Your answer should be the lines below from the one with "Joinville (1176, 1538)" to the one with "Videoclipe (748, 206)", both included, given again exactly and with nothing added.
---------- RECORDED INFORMATION ----------
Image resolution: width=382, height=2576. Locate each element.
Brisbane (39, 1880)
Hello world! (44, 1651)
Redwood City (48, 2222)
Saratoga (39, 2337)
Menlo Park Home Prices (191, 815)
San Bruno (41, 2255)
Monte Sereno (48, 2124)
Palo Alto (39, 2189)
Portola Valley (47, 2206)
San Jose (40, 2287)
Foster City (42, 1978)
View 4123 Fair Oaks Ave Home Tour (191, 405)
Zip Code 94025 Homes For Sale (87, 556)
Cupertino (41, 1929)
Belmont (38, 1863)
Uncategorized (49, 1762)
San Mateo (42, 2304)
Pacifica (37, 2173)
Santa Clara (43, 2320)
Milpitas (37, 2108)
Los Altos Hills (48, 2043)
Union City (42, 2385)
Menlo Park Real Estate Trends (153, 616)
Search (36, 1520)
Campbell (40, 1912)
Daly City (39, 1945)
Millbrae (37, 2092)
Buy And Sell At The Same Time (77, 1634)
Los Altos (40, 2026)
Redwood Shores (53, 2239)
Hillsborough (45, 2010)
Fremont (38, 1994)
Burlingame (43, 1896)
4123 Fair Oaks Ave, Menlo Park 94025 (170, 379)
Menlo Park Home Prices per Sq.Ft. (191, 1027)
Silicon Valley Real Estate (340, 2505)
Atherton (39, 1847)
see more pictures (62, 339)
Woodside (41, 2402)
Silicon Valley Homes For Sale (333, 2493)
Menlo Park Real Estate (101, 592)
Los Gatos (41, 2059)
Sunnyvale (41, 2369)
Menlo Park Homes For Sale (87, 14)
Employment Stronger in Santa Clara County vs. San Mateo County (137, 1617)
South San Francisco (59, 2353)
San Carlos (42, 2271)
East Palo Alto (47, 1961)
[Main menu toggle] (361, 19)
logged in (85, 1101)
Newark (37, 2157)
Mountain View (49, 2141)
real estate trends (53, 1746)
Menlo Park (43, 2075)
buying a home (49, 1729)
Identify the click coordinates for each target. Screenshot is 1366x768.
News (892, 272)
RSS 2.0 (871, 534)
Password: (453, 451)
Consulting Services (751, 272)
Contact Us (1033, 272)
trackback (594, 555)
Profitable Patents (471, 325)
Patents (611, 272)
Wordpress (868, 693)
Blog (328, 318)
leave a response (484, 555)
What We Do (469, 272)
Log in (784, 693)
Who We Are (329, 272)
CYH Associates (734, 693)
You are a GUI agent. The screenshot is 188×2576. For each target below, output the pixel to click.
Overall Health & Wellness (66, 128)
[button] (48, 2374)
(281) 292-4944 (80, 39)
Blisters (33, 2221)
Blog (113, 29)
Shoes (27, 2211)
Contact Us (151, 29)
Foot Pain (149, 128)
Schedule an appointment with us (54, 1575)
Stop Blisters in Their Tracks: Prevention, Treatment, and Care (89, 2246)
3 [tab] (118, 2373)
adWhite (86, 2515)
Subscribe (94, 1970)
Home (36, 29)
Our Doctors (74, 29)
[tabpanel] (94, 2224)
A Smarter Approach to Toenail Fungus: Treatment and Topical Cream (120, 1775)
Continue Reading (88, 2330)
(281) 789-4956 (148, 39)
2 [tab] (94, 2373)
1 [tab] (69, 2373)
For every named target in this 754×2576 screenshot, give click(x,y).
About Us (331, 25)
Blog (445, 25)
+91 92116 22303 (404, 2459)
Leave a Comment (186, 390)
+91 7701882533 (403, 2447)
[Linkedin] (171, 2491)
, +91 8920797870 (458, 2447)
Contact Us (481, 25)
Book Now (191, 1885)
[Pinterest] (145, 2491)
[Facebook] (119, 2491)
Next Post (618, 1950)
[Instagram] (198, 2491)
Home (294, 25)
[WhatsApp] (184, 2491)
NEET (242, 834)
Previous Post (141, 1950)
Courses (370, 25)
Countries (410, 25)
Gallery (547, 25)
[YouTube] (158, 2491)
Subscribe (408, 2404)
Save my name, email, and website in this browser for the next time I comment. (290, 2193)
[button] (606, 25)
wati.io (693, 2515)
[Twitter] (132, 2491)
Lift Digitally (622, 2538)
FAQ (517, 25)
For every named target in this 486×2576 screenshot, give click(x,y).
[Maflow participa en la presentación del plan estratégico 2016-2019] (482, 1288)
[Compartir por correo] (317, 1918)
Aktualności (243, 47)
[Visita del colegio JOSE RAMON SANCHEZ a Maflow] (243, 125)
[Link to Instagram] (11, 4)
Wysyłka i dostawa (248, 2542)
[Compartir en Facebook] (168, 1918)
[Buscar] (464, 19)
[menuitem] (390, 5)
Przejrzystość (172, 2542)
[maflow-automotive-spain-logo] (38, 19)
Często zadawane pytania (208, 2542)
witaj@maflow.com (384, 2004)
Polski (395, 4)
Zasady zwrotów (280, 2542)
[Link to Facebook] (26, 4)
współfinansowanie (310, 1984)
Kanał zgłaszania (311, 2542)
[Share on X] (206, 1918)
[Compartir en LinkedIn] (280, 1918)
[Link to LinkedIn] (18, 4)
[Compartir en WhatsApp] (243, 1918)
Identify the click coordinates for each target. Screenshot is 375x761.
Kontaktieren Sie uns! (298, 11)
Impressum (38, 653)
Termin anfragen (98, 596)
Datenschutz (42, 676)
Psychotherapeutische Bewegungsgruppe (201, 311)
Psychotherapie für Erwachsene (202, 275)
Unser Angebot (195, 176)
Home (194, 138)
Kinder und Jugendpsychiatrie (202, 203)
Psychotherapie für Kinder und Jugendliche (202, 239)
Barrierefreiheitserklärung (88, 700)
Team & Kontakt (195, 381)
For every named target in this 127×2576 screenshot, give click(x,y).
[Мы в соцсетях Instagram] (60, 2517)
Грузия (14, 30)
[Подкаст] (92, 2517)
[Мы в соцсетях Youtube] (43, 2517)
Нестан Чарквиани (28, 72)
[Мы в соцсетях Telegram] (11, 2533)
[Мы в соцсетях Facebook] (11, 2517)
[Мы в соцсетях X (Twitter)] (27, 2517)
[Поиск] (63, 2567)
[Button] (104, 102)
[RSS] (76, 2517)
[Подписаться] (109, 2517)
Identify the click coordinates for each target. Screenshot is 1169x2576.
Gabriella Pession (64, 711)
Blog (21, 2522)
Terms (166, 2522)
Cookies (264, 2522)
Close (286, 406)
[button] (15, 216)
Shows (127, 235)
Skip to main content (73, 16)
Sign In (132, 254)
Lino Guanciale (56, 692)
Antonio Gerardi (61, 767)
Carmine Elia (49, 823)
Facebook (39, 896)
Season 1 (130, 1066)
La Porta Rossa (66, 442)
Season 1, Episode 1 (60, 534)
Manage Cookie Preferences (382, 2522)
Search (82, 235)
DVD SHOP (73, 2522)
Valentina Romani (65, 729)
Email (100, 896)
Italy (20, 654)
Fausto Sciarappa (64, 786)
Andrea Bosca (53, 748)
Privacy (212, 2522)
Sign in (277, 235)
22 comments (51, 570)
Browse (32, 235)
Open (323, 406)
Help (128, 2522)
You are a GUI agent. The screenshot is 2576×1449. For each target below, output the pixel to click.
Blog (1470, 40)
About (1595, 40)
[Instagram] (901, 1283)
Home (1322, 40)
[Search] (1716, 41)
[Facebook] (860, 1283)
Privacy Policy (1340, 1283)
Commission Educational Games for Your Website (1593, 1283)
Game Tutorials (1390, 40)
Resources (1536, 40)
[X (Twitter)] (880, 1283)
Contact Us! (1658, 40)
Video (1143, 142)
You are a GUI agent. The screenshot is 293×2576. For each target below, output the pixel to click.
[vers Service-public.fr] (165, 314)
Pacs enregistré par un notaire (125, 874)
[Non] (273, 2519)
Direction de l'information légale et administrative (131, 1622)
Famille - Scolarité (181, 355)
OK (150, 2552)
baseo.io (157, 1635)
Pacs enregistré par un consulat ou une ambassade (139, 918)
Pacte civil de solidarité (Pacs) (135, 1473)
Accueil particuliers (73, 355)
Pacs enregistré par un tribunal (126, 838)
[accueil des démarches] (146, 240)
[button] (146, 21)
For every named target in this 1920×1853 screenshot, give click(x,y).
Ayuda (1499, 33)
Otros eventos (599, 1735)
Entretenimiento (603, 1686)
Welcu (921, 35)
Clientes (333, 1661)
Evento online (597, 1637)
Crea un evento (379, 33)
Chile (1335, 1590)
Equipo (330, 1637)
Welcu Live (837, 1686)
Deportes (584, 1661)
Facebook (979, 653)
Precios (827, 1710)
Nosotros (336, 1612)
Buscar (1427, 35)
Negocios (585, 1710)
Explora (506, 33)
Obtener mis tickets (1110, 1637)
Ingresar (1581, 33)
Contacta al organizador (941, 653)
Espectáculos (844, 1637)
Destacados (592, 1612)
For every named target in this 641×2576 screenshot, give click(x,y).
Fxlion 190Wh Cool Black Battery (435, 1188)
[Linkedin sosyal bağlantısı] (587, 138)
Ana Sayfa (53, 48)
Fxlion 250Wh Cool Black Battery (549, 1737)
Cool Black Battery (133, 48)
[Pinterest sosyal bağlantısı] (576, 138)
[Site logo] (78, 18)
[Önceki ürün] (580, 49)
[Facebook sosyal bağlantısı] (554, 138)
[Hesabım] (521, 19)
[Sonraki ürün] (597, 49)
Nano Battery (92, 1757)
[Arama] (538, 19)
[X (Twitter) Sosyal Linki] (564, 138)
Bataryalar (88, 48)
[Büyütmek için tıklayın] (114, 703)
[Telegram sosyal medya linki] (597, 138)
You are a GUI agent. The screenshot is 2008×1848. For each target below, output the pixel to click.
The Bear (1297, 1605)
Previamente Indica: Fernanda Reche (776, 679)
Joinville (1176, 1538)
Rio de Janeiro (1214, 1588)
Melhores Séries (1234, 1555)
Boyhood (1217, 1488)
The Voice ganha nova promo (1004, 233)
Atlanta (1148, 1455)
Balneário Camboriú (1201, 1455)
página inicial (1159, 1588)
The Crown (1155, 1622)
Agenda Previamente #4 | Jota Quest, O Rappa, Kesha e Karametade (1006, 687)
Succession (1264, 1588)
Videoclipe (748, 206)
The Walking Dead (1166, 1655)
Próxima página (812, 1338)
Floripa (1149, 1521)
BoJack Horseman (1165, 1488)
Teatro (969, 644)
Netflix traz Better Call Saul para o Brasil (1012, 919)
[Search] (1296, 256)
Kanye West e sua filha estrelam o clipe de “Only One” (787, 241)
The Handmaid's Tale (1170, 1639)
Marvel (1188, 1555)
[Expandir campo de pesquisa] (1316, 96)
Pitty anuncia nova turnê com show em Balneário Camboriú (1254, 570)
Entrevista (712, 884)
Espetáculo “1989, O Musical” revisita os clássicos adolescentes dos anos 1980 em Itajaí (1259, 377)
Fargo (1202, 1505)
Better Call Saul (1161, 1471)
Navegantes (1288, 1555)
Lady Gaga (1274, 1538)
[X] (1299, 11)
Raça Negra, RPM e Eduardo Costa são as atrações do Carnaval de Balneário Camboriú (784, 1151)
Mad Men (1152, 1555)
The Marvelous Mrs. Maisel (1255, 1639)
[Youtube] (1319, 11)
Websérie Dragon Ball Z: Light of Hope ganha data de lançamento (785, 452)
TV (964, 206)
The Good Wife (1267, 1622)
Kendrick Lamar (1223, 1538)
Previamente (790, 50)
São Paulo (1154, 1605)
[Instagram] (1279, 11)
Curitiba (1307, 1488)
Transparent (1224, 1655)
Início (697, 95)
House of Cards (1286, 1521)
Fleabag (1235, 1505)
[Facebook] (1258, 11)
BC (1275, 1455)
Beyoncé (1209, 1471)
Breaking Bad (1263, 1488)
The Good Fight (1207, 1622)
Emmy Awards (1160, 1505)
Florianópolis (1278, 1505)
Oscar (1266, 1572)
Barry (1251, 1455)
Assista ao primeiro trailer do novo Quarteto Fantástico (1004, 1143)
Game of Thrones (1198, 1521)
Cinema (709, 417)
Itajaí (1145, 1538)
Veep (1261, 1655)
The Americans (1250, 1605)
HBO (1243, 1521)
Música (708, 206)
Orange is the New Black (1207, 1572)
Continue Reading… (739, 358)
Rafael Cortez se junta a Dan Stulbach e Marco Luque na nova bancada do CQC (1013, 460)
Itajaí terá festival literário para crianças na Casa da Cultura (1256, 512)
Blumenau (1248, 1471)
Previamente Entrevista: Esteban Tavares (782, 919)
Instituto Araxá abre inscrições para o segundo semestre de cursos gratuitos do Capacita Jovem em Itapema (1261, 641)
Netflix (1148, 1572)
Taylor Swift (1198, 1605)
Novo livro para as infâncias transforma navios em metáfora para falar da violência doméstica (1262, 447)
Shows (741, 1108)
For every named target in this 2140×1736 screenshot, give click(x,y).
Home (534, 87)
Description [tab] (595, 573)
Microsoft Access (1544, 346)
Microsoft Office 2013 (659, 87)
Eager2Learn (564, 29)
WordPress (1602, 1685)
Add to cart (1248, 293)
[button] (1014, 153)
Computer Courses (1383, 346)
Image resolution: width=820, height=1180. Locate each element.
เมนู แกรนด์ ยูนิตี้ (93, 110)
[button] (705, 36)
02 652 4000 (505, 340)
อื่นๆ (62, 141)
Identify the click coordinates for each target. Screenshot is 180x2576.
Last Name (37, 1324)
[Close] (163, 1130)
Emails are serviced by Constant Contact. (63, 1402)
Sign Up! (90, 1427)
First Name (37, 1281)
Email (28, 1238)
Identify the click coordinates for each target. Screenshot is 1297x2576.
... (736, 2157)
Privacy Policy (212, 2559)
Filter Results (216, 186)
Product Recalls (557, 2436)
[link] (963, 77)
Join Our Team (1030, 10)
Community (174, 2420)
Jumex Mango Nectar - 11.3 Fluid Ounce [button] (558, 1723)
----------
EXPECTED ANSWER:
Joinville (1176, 1538)
Rio de Janeiro (1214, 1588)
Melhores Séries (1234, 1555)
Boyhood (1217, 1488)
The Voice ganha nova promo (1004, 233)
Atlanta (1148, 1455)
Balneário Camboriú (1201, 1455)
página inicial (1159, 1588)
The Crown (1155, 1622)
Agenda Previamente #4 | Jota Quest, O Rappa, Kesha e Karametade (1006, 687)
Succession (1264, 1588)
Videoclipe (748, 206)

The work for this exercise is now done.